When Writing Program Continuing Lecturer Dr. Jennifer Johnson responded to Charles Bazerman’s call to edit Wikipedia’s WikiProject Writing Studies pages, she thought she’d be doing some light editing on some articles on the global free online encyclopedia - refining a sentence and adding a reference here and there.

Little did Dr. Johnson imagine that a couple of years later she would find herself presenting her research to the entire faculty of the Writing Program at the annual retreat as the recipient of the Bazerman Faculty Fellowship Professional Development in Writing, a competitive, fellowship for Writing Program Continuing Lecturers to complete in-depth research projects related to writing studies and writing pedegogy. This fellowship is supported through a generous gift from Dr. Charles Bazerman, who is committed to supporting UCSB's community of teacher-scholars in the Writing Program. 

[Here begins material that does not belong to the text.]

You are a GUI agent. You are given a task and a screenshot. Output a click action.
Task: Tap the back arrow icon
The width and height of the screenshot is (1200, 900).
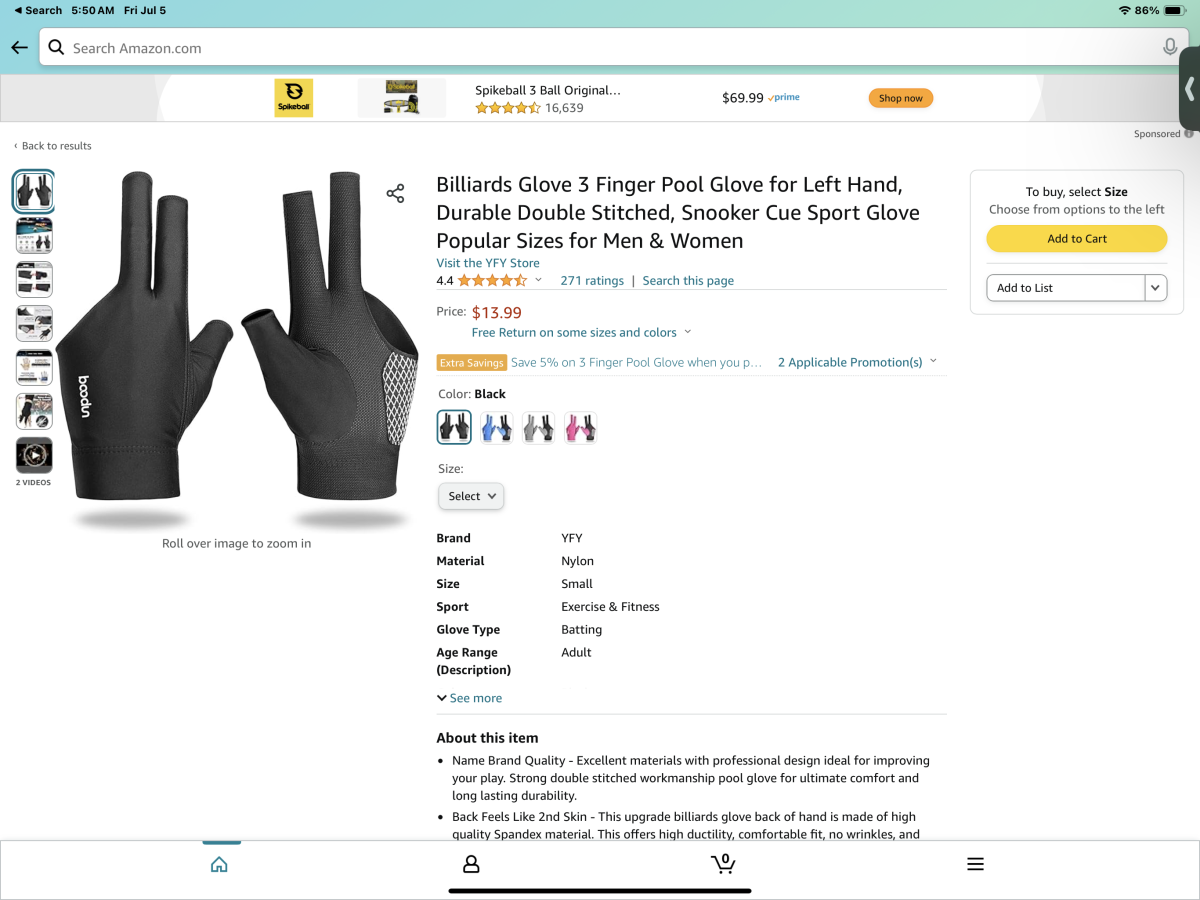coord(19,48)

In her presentation, “What Does it Take to Be a Writing Studies Wikipedian? A Report on My Year of Participation in the CCCC Wikipedia Initiative,” Johnson related how her initial perception of doing a “light edit” changed into the discovery that she had entered an alternate universe: the Land of Wikipedia.

“One thing I thought was cool about Wikipedia are all the ways in,” Johnson noted. “It’s so behemoth, it makes you wonder: Where do I even start? But there are so many ways.”

However, Johnson found that while it was fairly simple to enter the community of Wikipedia users and editors, it was harder to become a true Wikipedian, with the privileges and editing authority the status affords.

“The mentoring, networking, and organizing aspect of the endeavor was much greater than I anticipated,” said Johnson. “The fact that it was so vexing got my researcher wheels turning.”

Bazerman began editing WikiProject Writing pages in 2019, joining the Conference on College Composition and Communication Writing Studies Wikipedia Initiative to develop content and coverage of the field of writing research and pedagogy. Quickly he noted the challenges and barriers-to-entry of editing and developing high-quality articles on the Writing Studies Wiki pages, and put out the call to interested Writing Program faculty.

Johnson came on board and got pulled into the Wiki world. “It was rewarding to work with Chuck to share ideas,” said Johnson. “And to troubleshoot and brainstorm how some of these articles should be added to and modified.”

The Writing Program retreat was the first time faculty had been together in-person for two years.

“It felt like a big deal to present to the entire faculty,” Johnson remarked. “And it was a nice way to report on what has happened up to this point and the ways in which it’s providing areas for additional professional development and research.”

Johnson is continuing her research and presenting at numerous conferences over the next year, including the WikiConference North America; Writing Research Across Borders in Trondheim, Norway; and the Conference on College Composition and Communication, including the Research Network Forum that precedes the CCCC’s.

“This endeavor has opened up a whole new area of scholarship for me,” Johnson said. “It’s exciting to be part of a community that is increasing visibility of the scholarship and expertise of our field.”